Khadr was captured and taken to Guantanamo, where he was ultimately charged with war crimes by a military commission.
He pleaded guilty in 2010 to charges including murder and was sentenced to eight years plus the time he had already spent in custody.
He returned to Canada two years later to serve the remainder of his sentence and was released in May 2015 pending an appeal of his guilty plea, which he said was made under duress.
In total, Khadr spent 10 years in Guantanamo Bay's military prison, located on the island of Cuba; his case received international attention after some dubbed him a 'child soldier'.
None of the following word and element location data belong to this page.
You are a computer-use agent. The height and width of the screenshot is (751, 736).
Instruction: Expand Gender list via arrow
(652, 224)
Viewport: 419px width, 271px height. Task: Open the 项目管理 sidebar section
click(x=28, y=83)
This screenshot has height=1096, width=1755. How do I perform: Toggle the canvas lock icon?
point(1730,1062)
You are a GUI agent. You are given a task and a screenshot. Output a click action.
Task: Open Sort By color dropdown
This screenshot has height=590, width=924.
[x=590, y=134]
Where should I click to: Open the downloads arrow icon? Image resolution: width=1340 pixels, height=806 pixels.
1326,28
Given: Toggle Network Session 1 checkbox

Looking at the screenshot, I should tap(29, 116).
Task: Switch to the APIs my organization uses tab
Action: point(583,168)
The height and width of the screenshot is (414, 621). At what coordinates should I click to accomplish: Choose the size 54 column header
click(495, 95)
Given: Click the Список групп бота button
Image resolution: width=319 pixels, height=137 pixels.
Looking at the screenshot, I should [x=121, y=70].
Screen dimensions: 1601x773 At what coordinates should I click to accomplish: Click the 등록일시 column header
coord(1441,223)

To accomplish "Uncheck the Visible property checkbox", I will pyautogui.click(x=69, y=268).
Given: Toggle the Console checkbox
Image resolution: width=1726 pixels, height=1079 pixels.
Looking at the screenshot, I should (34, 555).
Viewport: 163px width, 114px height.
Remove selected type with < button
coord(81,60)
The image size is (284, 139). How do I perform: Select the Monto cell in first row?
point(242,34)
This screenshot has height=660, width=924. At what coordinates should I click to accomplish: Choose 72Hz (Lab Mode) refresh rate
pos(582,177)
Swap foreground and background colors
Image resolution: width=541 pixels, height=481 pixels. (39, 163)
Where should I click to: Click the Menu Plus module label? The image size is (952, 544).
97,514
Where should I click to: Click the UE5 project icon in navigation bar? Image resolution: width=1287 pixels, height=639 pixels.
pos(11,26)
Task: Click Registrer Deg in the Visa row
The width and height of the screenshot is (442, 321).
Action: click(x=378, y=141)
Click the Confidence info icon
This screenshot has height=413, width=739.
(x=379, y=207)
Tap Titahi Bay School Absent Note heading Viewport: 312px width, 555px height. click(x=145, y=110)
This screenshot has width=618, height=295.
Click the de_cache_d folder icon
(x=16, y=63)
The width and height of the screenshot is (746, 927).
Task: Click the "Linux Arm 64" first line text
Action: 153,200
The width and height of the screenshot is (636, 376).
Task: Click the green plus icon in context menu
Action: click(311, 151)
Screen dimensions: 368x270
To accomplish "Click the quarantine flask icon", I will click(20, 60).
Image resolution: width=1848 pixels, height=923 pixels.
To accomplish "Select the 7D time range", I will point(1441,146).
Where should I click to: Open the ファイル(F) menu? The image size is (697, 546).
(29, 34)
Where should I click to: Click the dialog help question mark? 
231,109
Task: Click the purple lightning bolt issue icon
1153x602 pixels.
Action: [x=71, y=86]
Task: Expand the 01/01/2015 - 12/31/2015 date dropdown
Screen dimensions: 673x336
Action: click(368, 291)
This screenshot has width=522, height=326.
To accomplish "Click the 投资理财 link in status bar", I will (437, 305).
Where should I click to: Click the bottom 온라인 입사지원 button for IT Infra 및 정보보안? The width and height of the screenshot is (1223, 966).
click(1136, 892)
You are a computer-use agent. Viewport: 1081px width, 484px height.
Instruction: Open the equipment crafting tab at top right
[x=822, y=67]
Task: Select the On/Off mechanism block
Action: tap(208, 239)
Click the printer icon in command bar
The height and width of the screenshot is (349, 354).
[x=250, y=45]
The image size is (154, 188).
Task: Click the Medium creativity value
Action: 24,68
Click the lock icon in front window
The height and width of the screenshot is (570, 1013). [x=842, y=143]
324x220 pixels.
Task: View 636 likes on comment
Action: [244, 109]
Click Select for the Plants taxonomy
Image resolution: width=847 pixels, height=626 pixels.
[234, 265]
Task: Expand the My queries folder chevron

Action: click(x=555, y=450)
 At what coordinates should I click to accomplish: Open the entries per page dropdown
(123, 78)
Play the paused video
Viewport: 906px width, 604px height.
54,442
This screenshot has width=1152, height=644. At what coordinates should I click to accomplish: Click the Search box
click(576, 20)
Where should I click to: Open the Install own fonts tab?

He was the youngest and last Western detainee held at the military prison.
Khadr's lawyers have long said he was pushed into war by his father, Ahmed Said Khadr, whose family stayed with Osama bin Laden briefly when Omar was a boy.
Omar's Egyptian-born father was killed in 2003 when a Pakistani military helicopter shelled the house where he was staying with senior al-Qaida operatives.
After his 2015 release from prison in Alberta, Omar apologised to the families of the victims. He said he rejects violent jihad and wants a fresh start to finish his education and work in health care. He currently resides in an apartment in Edmonton, Alberta.
His lawyers filed a CA$20m wrongful imprisonment lawsuit against the Canadian government, arguing the government violated international law by not protecting its own citizen and conspired with the US in its abuse of Khadr.
The Supreme Court of Canada ruled in 2010 that Canadian intelligence officials obtained evidence from Khadr under "oppressive circumstances" – which included sleep deprivation tactics – during interrogations in 2003 and then shared that evidence with US officials.
The widow of Speer and another American soldier blinded by the grenade in Afghanistan filed a wrongful death and injury lawsuit against Khadr in 2014 fearing he might receive a payout.
A US judge granted $134.2m in damages in 2015, but the plaintiffs acknowledged there was little chance they would collect any of the money from Khadr because he lives in Canada.